***** MATERIAL TO PROCESS *****

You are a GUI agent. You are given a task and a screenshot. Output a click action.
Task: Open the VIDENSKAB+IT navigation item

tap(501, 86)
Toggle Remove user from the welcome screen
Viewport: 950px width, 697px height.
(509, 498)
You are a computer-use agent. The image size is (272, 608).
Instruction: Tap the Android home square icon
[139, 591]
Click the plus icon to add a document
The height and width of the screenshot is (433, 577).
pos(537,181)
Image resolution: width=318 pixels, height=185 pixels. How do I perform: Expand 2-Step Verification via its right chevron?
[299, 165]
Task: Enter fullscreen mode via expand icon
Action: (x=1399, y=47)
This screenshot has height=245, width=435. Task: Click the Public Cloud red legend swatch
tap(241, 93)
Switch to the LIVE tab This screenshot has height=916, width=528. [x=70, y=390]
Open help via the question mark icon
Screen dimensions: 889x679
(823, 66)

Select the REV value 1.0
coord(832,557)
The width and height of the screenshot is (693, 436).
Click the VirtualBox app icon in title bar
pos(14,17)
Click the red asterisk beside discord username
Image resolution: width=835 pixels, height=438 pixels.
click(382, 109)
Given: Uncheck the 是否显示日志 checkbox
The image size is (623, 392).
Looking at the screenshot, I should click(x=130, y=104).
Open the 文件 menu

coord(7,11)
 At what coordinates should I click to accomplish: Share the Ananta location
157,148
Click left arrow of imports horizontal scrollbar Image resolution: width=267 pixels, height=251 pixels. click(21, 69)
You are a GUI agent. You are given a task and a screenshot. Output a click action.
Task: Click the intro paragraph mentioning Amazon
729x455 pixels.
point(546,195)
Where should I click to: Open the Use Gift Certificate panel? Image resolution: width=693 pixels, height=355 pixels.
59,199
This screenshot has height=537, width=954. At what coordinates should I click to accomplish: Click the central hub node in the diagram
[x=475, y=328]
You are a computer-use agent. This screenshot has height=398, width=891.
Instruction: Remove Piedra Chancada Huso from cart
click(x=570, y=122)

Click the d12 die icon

*****

> **DIRECTIONS**: A verbatim copy of all the records is required. Write it out in full.

> **TASK ANSWER**:
You are a GUI agent. You are given a task and a screenshot. Output a click action.
Task: Open the VIDENSKAB+IT navigation item

tap(501, 86)
Toggle Remove user from the welcome screen
Viewport: 950px width, 697px height.
(509, 498)
You are a computer-use agent. The image size is (272, 608).
Instruction: Tap the Android home square icon
[139, 591]
Click the plus icon to add a document
The height and width of the screenshot is (433, 577).
pos(537,181)
Image resolution: width=318 pixels, height=185 pixels. How do I perform: Expand 2-Step Verification via its right chevron?
[299, 165]
Task: Enter fullscreen mode via expand icon
Action: (x=1399, y=47)
This screenshot has height=245, width=435. Task: Click the Public Cloud red legend swatch
tap(241, 93)
Switch to the LIVE tab This screenshot has height=916, width=528. [x=70, y=390]
Open help via the question mark icon
Screen dimensions: 889x679
(823, 66)

Select the REV value 1.0
coord(832,557)
The width and height of the screenshot is (693, 436).
Click the VirtualBox app icon in title bar
pos(14,17)
Click the red asterisk beside discord username
Image resolution: width=835 pixels, height=438 pixels.
click(382, 109)
Given: Uncheck the 是否显示日志 checkbox
The image size is (623, 392).
Looking at the screenshot, I should click(x=130, y=104).
Open the 文件 menu

coord(7,11)
 At what coordinates should I click to accomplish: Share the Ananta location
157,148
Click left arrow of imports horizontal scrollbar Image resolution: width=267 pixels, height=251 pixels. click(21, 69)
You are a GUI agent. You are given a task and a screenshot. Output a click action.
Task: Click the intro paragraph mentioning Amazon
729x455 pixels.
point(546,195)
Where should I click to: Open the Use Gift Certificate panel? Image resolution: width=693 pixels, height=355 pixels.
59,199
This screenshot has height=537, width=954. At what coordinates should I click to accomplish: Click the central hub node in the diagram
[x=475, y=328]
You are a computer-use agent. This screenshot has height=398, width=891.
Instruction: Remove Piedra Chancada Huso from cart
click(x=570, y=122)

Click the d12 die icon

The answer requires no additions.